:: SOURCE INFORMATION

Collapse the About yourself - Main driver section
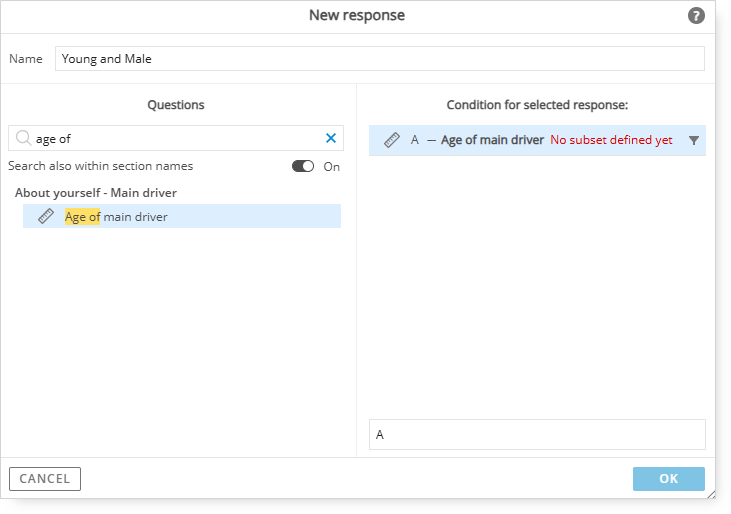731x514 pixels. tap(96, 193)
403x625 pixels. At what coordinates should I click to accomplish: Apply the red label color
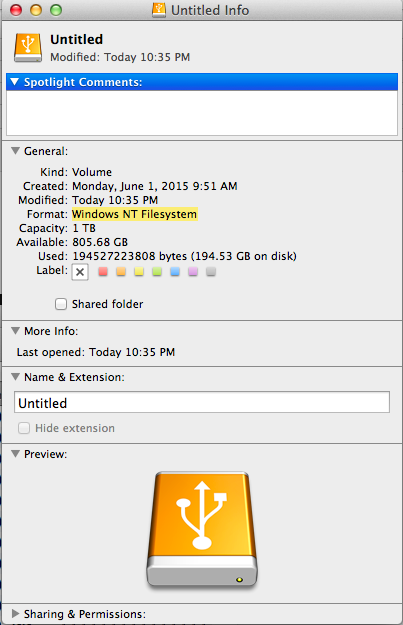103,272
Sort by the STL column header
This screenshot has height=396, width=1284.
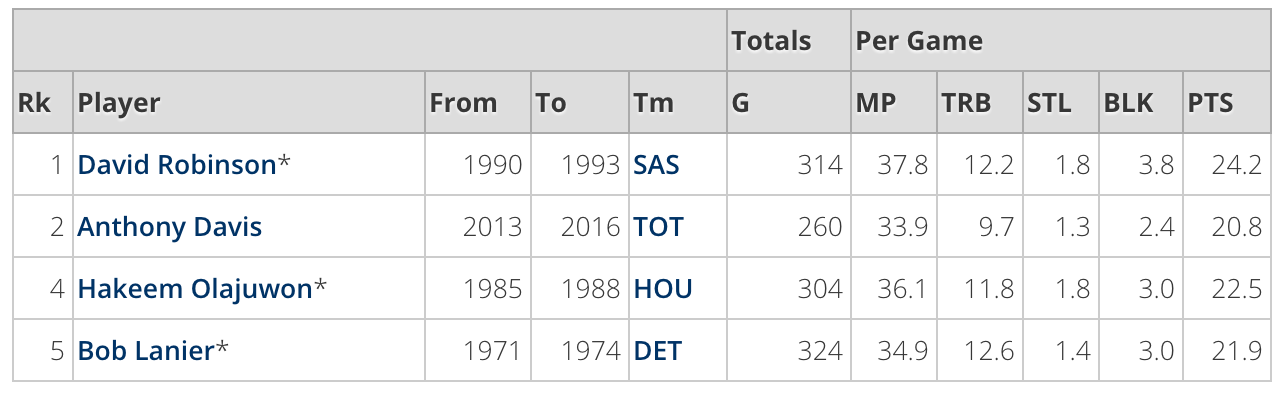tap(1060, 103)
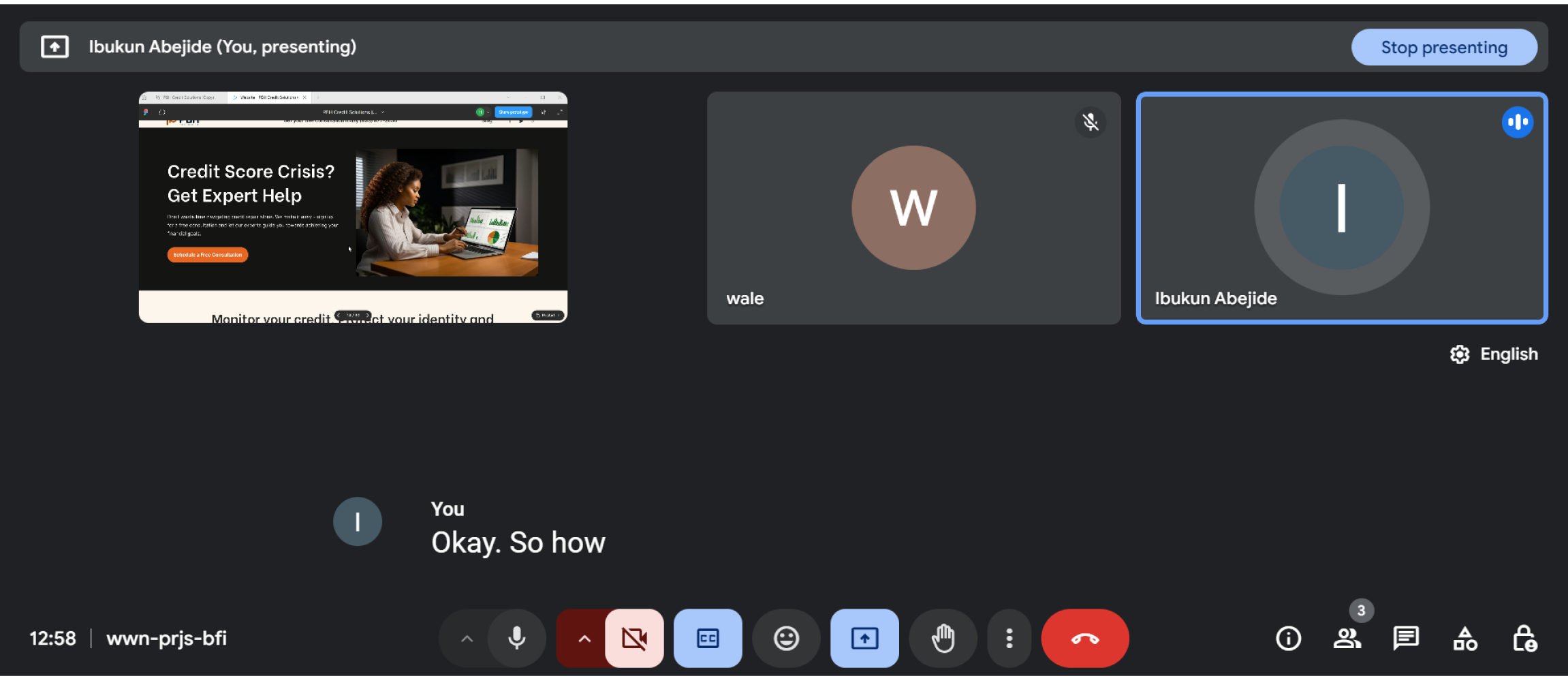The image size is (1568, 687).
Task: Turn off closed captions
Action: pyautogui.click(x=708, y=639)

::::
:: SOURCE INFORMATION

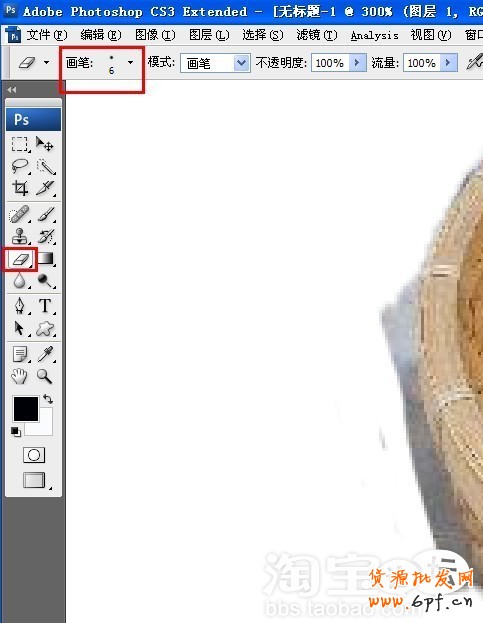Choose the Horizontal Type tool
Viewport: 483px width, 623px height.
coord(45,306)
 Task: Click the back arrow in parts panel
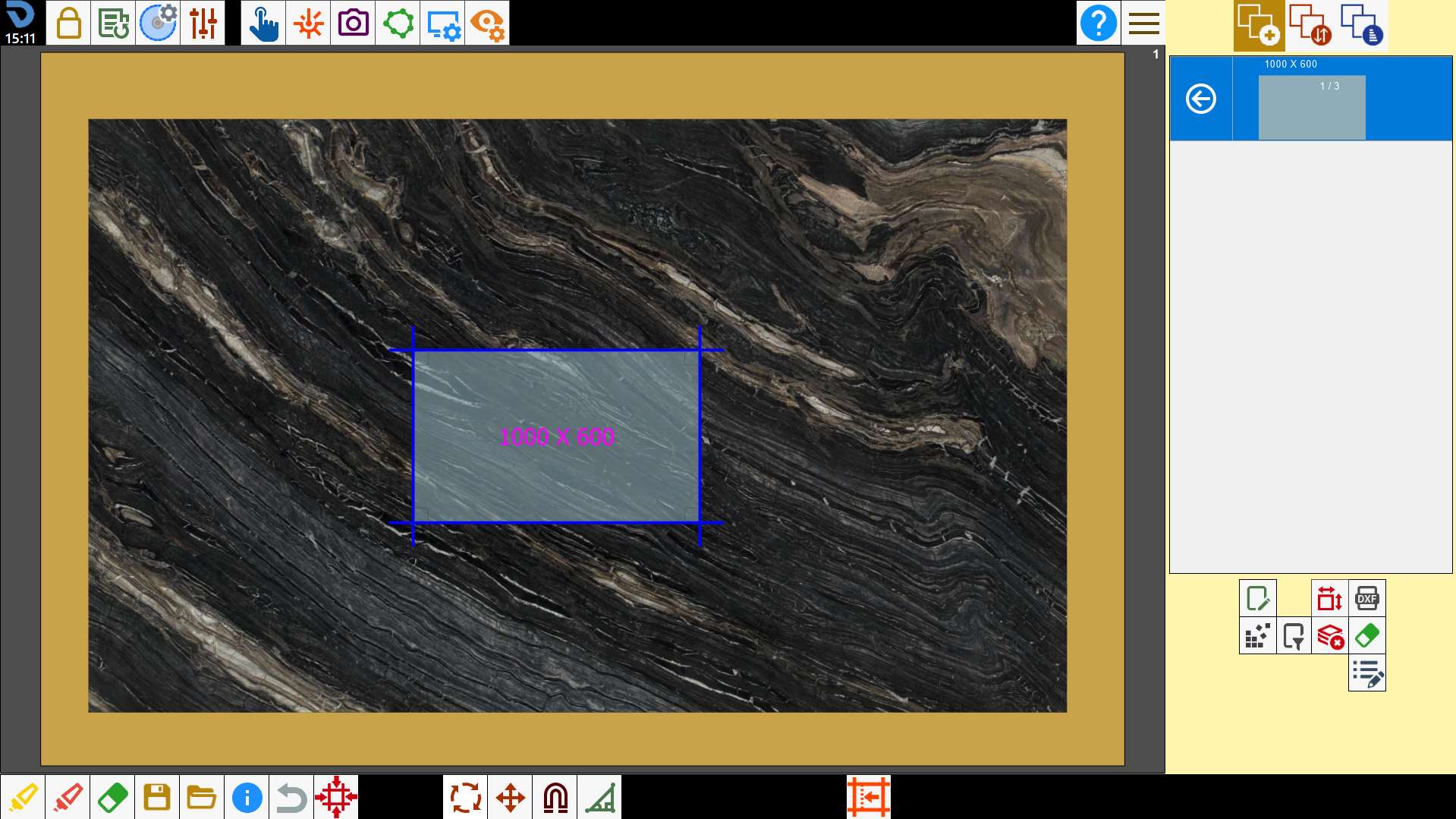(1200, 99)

::::
:: SOURCE INFORMATION

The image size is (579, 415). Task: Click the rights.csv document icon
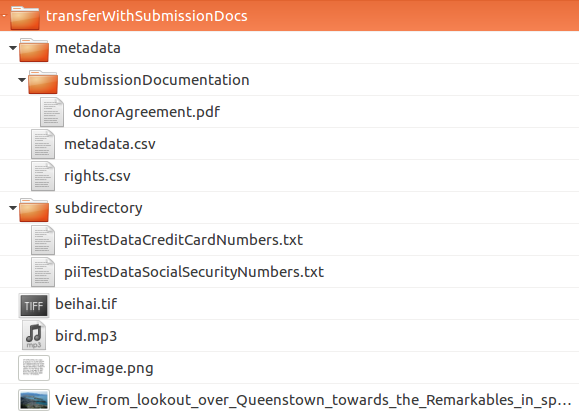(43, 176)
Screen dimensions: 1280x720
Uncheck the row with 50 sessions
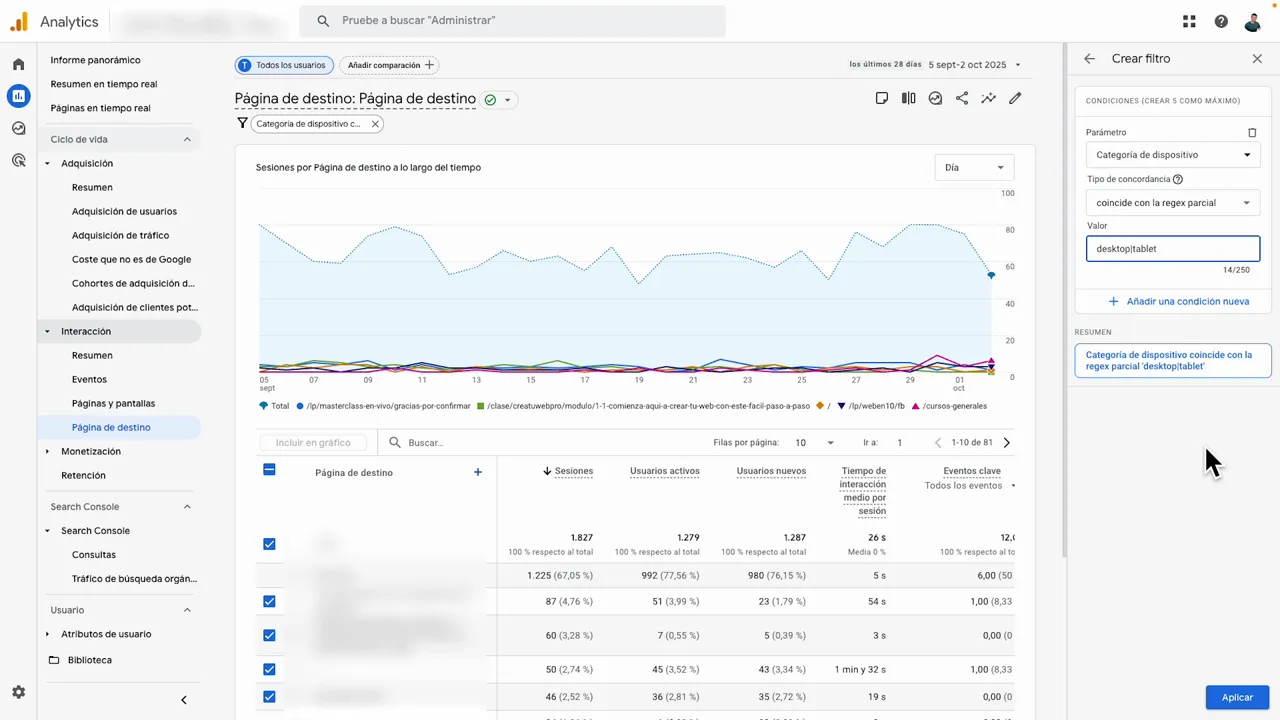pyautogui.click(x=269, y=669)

::::

» TASK DETAILS
In the records above, find the line with "403x625 pixels. At" and the line with "Sort by the STL column header", then restate word for word only those two lines and all lines between, omitting pictures.

» RESPONSE
403x625 pixels. At what coordinates should I click to accomplish: Apply the red label color
103,272
Sort by the STL column header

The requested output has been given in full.